Authors: Edward Rutherfurd
She was a rather pleasant-looking woman: broad-faced, blue-eyed, Celtic, intelligent he guessed – obviously one of the Forest people. Perhaps he’d seen her before? She seemed to be hoping to talk to someone, although her eyes watched him cautiously. Fine eyes.
‘Yes, my child?’
‘Oh, Brother. They say Brother Matthew has been killed. My husband works for the abbey at harvest. Brother Matthew was always so kind. We wondered …’ She trailed off, looking anxious.
Brother Adam frowned. Probably the whole Forest would have heard something about yesterday by now. Besides the lay brothers, the abbey gave casual employment to many Forest people. No doubt kindly Brother Matthew was well liked. His frown was caused only by the memory of the incident impinging on his peace. How selfish of him. He smiled instead. ‘Brother Matthew lives, my child.’ The first reports of the incident, as usual, had been garbled. Brother
Matthew had taken a very nasty knock and lost much blood, but thank God he was alive, in the abbey’s infirmary and had already taken a little broth.
Her relief was so palpable that he was touched. How blessed that this peasant woman should care so deeply about the monk.
‘And those who did this?’
Ah.
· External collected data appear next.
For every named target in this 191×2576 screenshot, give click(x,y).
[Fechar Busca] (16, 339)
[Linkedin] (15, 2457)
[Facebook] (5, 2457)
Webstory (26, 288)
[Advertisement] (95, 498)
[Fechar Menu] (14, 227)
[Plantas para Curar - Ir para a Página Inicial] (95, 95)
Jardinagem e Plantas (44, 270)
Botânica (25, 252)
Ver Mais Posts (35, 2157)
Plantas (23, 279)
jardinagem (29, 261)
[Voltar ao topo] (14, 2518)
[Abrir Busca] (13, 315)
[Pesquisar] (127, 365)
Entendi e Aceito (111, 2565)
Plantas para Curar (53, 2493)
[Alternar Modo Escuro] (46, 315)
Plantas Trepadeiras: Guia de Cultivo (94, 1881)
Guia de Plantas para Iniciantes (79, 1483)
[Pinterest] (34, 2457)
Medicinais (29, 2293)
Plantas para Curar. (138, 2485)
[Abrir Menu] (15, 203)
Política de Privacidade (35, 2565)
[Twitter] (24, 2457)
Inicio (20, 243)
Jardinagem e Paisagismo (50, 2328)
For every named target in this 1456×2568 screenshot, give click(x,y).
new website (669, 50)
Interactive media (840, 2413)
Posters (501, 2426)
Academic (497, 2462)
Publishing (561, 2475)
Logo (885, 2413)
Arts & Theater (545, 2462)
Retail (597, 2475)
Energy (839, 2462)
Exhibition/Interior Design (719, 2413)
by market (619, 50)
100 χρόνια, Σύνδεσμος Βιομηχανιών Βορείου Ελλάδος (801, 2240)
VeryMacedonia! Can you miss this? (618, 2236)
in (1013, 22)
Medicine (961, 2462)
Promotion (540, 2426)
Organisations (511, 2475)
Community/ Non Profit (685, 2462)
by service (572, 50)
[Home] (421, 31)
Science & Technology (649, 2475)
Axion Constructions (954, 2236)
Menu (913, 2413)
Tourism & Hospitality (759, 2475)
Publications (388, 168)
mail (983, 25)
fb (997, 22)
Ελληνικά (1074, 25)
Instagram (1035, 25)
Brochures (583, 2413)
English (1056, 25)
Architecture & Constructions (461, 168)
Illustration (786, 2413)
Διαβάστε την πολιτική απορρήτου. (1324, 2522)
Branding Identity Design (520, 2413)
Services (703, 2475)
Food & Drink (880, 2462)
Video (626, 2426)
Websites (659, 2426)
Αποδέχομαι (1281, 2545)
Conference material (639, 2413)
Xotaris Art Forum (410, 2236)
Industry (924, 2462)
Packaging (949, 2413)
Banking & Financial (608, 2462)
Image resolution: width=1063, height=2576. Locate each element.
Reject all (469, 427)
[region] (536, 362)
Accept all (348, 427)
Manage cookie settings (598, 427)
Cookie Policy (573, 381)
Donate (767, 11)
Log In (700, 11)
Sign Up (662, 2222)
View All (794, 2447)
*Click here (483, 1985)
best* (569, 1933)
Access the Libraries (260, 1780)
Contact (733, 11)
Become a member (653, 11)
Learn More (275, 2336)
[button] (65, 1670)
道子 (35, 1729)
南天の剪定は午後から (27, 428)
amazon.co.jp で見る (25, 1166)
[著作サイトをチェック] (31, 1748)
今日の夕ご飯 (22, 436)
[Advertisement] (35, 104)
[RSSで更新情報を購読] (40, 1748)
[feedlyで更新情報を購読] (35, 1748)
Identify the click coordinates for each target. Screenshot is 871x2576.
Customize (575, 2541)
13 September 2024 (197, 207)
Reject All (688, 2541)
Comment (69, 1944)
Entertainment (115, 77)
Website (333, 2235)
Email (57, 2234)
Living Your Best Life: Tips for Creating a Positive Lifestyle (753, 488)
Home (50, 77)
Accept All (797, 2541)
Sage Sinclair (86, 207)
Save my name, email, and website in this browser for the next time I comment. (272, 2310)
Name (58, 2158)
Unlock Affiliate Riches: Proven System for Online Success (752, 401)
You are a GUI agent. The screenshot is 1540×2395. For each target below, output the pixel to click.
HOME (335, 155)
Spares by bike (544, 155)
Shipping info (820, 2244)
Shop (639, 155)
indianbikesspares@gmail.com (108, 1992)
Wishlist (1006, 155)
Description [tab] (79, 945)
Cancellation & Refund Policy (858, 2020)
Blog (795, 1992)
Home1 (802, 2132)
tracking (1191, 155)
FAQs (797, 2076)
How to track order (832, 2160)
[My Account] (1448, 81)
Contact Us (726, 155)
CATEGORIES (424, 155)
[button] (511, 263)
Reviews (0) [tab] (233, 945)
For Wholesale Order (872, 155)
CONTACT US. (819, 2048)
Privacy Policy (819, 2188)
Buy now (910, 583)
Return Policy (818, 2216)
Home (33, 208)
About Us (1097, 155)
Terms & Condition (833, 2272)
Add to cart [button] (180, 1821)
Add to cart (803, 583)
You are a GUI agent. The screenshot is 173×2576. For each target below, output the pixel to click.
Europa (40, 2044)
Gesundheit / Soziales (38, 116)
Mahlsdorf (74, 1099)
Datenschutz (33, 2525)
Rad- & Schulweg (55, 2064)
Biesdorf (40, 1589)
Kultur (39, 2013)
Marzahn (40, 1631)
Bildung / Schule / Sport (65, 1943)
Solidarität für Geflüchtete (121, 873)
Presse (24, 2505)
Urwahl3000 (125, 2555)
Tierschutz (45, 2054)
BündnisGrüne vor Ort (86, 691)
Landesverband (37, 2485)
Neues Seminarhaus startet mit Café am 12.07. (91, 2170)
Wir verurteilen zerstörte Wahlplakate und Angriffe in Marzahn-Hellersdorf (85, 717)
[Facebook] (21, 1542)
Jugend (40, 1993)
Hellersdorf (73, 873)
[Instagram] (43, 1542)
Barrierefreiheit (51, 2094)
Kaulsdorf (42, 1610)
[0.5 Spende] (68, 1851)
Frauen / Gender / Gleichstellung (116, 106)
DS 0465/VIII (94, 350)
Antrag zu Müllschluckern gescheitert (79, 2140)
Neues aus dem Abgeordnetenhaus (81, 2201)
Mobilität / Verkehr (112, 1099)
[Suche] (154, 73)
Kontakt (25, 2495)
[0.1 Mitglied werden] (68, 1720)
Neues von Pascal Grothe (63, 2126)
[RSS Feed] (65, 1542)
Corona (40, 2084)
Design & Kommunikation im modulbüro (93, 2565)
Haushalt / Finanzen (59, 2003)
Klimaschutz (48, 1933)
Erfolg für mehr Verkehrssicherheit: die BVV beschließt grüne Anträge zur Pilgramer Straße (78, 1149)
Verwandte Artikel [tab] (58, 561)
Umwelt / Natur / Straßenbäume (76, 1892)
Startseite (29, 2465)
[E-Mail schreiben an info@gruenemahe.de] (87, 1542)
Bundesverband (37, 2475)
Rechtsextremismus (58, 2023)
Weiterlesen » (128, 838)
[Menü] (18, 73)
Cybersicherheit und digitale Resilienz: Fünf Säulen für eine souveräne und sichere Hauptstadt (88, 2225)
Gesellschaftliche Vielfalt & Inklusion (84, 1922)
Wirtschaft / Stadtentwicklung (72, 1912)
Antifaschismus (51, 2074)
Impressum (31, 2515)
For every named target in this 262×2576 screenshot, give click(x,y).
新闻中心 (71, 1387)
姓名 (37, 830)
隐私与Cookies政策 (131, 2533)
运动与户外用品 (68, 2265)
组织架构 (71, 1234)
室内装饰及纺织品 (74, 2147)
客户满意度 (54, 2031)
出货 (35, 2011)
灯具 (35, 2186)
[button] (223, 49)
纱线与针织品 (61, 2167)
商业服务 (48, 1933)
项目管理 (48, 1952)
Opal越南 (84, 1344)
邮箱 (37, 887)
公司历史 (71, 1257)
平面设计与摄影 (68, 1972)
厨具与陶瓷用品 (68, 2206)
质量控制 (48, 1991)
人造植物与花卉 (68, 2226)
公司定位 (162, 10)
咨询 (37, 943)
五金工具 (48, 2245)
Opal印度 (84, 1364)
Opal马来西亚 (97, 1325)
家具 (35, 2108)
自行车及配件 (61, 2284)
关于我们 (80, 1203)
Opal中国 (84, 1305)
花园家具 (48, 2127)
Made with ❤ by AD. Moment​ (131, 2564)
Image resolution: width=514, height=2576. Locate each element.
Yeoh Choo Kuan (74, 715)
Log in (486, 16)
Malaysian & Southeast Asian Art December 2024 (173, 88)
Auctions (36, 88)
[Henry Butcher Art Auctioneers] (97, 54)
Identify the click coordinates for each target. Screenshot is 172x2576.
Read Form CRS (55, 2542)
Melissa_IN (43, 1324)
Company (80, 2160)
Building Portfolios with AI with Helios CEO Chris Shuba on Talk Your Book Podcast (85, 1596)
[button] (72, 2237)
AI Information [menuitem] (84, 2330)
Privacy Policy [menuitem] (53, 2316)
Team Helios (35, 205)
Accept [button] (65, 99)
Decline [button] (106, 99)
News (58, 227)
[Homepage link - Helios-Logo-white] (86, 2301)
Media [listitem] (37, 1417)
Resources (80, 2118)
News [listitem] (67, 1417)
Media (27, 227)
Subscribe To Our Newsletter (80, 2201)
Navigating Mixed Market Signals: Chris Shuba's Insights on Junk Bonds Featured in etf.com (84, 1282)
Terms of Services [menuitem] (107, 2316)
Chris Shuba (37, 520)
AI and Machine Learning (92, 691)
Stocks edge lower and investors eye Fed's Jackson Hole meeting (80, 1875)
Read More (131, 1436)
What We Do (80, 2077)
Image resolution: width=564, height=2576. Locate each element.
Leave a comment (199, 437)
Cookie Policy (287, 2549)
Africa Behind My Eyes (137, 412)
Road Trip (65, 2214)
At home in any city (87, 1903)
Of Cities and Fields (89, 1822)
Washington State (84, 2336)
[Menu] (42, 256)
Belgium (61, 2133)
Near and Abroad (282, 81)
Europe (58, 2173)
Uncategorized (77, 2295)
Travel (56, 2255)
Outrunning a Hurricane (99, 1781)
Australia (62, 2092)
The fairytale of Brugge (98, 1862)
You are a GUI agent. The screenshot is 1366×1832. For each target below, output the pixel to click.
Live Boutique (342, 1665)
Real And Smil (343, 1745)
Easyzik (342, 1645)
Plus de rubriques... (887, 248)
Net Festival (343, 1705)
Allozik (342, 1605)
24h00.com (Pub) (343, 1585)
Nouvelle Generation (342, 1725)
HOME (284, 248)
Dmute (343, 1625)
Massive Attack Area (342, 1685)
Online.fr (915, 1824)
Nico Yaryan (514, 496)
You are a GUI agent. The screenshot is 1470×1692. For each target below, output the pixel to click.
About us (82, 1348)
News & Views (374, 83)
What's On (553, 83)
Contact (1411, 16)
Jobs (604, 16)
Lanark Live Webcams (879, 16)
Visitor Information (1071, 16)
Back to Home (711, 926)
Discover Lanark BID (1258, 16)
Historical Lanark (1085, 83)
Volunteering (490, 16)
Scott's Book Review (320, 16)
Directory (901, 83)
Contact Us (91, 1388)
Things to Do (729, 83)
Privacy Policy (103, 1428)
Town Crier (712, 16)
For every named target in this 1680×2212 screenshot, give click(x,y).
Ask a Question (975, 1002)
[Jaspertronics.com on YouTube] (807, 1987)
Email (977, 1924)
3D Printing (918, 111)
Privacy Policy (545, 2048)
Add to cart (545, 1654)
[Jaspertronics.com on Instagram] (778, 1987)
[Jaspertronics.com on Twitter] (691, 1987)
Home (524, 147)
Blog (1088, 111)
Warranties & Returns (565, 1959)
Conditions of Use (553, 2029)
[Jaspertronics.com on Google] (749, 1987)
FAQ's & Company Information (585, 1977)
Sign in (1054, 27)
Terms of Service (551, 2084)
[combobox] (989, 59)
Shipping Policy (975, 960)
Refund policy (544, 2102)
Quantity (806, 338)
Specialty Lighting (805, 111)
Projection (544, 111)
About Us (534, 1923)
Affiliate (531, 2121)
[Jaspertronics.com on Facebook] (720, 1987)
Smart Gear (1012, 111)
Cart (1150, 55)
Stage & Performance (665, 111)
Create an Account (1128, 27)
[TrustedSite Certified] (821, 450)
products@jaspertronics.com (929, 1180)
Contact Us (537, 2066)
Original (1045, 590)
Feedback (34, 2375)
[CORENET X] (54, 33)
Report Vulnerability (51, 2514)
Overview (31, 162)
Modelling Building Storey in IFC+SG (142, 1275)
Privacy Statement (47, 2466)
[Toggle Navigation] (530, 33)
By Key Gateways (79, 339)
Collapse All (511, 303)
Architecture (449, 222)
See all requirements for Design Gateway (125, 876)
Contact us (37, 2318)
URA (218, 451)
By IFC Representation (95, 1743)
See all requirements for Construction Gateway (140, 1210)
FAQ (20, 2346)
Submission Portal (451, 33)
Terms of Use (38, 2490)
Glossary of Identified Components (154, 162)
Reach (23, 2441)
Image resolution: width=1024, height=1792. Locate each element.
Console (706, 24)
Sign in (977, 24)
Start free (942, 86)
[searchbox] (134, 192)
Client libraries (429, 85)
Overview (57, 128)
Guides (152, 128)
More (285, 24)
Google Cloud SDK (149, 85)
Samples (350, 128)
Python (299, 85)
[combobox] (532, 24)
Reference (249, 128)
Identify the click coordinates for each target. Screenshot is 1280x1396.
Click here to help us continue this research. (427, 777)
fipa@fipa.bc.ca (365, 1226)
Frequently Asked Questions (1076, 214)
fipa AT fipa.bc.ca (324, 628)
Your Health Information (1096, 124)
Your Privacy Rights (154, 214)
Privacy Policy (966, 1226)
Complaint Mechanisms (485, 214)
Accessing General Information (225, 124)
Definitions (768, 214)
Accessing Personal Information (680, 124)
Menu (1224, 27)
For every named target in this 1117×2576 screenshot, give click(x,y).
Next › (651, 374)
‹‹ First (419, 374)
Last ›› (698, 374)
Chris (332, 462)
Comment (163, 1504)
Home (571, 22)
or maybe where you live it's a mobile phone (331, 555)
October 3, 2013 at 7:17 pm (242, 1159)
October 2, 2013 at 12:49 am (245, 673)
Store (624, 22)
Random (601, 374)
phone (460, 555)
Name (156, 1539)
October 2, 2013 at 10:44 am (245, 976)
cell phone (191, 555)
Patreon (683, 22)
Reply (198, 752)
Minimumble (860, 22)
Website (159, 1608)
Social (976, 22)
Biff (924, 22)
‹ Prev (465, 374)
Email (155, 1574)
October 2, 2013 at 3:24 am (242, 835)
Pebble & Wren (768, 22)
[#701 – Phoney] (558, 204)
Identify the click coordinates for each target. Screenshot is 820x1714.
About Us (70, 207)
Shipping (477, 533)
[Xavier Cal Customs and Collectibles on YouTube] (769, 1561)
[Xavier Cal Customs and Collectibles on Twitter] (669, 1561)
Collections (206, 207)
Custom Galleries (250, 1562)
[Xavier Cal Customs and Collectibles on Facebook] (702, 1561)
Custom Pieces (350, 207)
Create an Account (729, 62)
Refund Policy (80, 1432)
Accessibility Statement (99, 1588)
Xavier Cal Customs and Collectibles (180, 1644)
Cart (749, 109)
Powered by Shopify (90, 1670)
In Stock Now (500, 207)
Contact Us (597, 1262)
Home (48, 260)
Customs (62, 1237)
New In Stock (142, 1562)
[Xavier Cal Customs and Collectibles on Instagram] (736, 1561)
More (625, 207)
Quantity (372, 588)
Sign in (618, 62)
He understood. The religious houses had a name for protecting their own people from justice and it was resented. Well, he could reassure her on that score.
The abbot had been furious. There had been an incident like this before, about fifteen years ago: a huge party of poachers; a strong suspicion that the lay brothers in one of the granges had been party to the business. That, together with the prior’s bad report of Luke, had done it. ‘The lay brother who struck him will get no protection from the abbey,’ he assured her. ‘The Forest courts will deal with him.’
She nodded quietly, then looked thoughtful. ‘Yet might it have been an accident?’ she asked. ‘If the lay brother repents, wouldn’t they show mercy?’
‘You are right to be cautious in judging,’ he said. ‘And mercy is God’s grace.’ What a good woman she was. She feared for the monk, yet thought with compassion of his assailant. ‘But we must all accept righteous punishment for our transgressions.’ He looked stern. ‘You know the fellow has run away?’ She seemed to shake her head. ‘He will be caught.’ The steward of the Forest had been informed by the abbot that morning. ‘I believe they are taking out the hounds.’
With a kindly nod he left her. And poor Mary, her heart pounding, ran all the way back across the heath to the place where, last night, she had hidden her brother Luke.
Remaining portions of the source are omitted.